(PROVIDED MATERIAL Opens)
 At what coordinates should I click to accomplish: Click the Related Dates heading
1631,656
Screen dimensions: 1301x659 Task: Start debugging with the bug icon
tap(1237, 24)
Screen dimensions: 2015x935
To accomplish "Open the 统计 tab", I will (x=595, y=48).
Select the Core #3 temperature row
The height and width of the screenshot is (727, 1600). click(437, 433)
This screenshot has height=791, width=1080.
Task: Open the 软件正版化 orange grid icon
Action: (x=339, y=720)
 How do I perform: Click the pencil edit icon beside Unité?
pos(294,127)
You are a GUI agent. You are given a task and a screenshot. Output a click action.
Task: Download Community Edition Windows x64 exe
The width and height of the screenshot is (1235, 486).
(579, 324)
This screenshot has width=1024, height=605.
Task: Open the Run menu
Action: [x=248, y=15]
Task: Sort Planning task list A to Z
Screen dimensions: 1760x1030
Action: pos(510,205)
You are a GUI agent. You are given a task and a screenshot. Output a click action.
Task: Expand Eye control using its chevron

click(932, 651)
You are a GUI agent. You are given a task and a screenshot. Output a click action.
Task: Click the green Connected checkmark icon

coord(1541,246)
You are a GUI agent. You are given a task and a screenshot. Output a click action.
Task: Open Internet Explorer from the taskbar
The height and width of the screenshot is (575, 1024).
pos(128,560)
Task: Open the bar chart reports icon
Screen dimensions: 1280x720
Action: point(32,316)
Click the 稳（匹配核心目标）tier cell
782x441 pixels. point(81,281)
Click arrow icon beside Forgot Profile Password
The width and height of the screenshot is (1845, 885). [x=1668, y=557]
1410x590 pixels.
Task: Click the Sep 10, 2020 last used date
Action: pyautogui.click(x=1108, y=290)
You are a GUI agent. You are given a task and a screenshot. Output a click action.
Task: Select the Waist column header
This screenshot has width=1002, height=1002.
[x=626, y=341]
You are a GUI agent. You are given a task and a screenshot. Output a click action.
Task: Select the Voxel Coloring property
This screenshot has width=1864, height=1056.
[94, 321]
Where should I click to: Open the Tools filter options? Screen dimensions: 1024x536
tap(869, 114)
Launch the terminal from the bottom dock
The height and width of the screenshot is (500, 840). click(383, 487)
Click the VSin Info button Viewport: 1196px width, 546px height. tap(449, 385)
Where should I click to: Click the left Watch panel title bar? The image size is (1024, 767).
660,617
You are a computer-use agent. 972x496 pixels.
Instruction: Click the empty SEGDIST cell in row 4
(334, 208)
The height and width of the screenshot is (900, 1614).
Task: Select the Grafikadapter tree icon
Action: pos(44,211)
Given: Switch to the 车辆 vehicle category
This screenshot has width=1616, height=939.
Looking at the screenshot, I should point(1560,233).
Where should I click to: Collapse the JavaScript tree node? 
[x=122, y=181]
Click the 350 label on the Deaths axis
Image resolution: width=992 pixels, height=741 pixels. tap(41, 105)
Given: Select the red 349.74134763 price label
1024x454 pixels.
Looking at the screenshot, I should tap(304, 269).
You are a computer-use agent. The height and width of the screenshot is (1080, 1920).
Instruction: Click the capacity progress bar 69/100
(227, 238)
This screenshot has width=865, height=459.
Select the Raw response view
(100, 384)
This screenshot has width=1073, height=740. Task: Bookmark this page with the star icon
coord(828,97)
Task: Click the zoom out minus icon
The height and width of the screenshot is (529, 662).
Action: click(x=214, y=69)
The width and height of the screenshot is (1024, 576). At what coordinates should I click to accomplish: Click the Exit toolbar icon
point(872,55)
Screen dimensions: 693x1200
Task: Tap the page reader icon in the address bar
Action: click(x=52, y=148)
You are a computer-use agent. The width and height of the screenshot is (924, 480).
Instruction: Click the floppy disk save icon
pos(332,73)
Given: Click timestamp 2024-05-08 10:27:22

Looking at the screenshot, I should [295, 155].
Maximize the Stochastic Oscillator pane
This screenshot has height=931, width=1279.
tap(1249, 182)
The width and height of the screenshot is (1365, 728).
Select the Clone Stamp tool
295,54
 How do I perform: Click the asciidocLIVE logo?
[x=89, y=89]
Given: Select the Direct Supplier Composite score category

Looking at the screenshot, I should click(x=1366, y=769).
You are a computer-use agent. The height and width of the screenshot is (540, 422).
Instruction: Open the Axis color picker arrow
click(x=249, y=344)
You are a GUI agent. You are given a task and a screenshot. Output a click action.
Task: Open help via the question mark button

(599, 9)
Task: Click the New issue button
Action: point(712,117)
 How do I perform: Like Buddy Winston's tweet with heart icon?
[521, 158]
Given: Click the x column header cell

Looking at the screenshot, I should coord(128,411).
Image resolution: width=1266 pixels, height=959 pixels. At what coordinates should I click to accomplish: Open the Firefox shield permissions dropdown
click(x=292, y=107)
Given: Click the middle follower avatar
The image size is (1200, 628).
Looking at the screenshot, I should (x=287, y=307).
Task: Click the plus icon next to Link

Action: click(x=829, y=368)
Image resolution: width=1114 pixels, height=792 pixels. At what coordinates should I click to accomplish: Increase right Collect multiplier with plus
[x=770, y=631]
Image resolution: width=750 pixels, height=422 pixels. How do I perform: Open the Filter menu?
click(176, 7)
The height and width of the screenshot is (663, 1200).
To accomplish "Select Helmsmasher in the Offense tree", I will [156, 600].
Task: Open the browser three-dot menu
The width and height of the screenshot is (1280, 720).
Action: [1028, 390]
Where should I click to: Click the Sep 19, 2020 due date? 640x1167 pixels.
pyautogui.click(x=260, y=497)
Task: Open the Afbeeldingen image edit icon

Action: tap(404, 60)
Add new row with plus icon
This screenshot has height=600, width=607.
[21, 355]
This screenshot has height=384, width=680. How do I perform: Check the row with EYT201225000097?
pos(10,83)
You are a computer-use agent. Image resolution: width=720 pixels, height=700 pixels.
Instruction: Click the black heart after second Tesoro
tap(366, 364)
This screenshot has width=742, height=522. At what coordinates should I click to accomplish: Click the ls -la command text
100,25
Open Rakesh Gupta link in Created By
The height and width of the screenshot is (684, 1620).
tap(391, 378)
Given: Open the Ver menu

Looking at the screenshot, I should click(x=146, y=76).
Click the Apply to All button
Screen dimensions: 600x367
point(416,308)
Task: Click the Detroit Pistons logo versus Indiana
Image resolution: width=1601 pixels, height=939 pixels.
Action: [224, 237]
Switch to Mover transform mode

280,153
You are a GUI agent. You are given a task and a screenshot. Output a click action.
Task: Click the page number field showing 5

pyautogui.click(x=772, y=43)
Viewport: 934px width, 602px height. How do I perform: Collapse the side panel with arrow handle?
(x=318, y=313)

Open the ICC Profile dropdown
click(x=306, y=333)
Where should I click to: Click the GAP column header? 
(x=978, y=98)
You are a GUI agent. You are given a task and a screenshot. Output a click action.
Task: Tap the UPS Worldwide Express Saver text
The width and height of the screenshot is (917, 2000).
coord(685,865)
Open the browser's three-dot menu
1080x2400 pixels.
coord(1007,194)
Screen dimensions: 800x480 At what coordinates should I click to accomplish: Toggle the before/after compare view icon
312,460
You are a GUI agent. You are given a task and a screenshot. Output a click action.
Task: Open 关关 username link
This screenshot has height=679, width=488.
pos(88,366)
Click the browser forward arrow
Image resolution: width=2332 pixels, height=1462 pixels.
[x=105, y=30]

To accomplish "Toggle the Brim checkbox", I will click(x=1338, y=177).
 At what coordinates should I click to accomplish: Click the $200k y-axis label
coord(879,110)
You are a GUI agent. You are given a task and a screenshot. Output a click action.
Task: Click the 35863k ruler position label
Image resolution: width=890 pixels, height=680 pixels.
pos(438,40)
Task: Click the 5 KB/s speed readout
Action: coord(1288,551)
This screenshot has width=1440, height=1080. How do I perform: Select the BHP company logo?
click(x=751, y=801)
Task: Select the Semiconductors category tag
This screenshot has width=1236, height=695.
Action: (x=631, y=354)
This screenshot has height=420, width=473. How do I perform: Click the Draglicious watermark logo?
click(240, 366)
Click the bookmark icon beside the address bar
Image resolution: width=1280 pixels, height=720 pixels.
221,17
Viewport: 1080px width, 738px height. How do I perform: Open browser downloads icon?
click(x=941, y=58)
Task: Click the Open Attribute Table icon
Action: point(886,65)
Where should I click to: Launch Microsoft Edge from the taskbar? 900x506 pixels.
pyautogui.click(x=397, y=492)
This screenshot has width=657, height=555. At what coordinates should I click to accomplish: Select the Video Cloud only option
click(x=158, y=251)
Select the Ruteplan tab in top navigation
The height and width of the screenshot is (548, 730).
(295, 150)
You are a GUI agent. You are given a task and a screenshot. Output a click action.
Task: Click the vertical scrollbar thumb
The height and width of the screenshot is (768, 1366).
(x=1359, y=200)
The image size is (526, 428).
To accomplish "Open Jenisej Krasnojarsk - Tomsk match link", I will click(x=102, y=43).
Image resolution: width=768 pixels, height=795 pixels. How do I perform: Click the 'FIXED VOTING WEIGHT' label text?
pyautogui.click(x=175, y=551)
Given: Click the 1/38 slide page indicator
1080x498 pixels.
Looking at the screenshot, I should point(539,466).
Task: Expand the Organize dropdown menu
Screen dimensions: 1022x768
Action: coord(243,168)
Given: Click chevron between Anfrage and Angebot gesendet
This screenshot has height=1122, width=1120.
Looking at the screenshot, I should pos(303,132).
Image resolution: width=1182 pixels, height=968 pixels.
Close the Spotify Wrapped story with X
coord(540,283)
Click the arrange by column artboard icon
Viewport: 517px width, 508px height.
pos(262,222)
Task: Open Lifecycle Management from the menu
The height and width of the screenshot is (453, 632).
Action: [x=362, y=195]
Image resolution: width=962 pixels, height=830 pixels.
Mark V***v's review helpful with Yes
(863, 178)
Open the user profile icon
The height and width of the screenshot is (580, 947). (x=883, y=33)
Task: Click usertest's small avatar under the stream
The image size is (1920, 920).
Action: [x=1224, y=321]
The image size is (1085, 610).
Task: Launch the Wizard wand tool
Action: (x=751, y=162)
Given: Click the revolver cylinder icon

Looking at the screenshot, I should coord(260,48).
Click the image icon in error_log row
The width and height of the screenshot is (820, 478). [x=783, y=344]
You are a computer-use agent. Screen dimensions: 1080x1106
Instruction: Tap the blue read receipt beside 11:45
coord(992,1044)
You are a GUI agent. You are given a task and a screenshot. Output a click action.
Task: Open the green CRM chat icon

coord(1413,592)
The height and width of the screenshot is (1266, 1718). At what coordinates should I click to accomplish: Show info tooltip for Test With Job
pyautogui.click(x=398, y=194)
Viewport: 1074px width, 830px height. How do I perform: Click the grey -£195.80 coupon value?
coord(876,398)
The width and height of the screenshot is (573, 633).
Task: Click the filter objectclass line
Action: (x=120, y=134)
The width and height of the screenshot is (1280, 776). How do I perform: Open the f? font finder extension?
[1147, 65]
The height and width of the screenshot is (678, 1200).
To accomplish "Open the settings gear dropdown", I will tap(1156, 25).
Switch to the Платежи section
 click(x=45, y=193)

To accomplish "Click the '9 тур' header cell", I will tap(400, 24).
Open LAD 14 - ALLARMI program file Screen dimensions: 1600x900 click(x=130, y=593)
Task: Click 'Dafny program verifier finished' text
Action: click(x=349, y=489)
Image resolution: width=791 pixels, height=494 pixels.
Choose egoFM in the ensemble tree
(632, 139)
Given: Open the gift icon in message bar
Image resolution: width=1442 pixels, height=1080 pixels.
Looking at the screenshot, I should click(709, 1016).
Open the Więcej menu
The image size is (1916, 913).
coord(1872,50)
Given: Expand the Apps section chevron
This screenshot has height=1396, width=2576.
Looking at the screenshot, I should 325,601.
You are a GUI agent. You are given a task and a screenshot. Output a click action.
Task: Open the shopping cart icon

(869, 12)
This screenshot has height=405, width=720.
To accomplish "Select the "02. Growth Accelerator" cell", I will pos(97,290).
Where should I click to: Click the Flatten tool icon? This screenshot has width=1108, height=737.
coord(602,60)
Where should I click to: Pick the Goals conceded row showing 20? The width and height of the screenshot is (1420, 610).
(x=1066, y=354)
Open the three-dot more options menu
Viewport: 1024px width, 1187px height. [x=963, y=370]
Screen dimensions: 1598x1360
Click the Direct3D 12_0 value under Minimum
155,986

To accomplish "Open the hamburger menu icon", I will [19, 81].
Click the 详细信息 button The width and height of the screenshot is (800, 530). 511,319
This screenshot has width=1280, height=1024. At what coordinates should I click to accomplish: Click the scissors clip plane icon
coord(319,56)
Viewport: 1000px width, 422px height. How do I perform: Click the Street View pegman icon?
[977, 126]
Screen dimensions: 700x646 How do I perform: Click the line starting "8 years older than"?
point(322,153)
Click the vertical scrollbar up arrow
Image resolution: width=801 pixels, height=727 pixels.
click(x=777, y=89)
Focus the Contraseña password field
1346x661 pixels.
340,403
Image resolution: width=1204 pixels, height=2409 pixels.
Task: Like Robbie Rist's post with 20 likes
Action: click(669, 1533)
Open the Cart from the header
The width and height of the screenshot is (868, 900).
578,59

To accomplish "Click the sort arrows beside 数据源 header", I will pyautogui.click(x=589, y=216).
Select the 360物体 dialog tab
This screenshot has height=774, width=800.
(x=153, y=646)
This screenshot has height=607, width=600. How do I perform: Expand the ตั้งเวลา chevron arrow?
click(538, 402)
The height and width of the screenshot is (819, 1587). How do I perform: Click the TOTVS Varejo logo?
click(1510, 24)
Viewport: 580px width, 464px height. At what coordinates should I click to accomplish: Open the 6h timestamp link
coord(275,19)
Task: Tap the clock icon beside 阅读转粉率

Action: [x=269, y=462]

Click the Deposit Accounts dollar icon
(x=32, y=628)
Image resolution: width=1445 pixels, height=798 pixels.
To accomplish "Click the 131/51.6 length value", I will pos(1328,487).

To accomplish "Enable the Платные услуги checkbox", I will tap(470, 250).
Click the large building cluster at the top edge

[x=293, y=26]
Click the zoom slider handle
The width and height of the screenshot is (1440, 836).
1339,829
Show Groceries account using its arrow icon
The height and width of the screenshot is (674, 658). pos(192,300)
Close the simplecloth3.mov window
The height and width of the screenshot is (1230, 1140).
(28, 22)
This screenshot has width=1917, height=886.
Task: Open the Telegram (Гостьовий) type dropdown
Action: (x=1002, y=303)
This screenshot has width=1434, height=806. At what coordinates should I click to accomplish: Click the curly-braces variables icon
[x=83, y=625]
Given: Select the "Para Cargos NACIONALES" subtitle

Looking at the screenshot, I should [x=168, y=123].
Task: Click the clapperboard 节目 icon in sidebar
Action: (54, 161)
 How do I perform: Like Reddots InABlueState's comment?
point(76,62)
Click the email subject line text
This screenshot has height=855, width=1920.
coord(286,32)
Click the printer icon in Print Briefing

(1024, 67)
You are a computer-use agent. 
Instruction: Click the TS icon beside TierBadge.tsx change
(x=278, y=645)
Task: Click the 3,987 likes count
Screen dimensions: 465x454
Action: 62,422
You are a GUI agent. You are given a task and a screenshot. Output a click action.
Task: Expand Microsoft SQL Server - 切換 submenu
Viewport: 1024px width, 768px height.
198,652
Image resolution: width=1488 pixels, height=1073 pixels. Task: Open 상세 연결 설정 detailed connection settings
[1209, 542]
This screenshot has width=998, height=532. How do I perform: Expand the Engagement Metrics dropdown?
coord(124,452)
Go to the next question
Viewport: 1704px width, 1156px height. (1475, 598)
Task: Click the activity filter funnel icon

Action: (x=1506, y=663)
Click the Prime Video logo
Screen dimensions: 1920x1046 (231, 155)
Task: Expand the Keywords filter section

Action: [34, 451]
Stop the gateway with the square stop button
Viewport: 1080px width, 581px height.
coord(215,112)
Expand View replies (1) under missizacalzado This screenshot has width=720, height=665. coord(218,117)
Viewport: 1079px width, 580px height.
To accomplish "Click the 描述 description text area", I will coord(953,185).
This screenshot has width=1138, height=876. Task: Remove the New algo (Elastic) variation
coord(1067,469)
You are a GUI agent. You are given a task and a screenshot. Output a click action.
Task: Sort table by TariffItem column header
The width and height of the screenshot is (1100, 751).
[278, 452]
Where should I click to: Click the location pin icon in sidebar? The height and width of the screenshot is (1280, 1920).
(PROVIDED MATERIAL Closes)
◆ WORK ORDER:
Retype, in the same exact form, the lines of the material above from the line holding "This screenshot has width=1073, height=740." through the line holding "The width and height of the screenshot is (1365, 728).".

◆ WRITTEN SOLUTION:
This screenshot has width=1073, height=740. Task: Bookmark this page with the star icon
coord(828,97)
Task: Click the zoom out minus icon
The height and width of the screenshot is (529, 662).
Action: click(x=214, y=69)
The width and height of the screenshot is (1024, 576). At what coordinates should I click to accomplish: Click the Exit toolbar icon
point(872,55)
Screen dimensions: 693x1200
Task: Tap the page reader icon in the address bar
Action: click(x=52, y=148)
You are a computer-use agent. The width and height of the screenshot is (924, 480).
Instruction: Click the floppy disk save icon
pos(332,73)
Given: Click timestamp 2024-05-08 10:27:22

Looking at the screenshot, I should [295, 155].
Maximize the Stochastic Oscillator pane
This screenshot has height=931, width=1279.
tap(1249, 182)
The width and height of the screenshot is (1365, 728).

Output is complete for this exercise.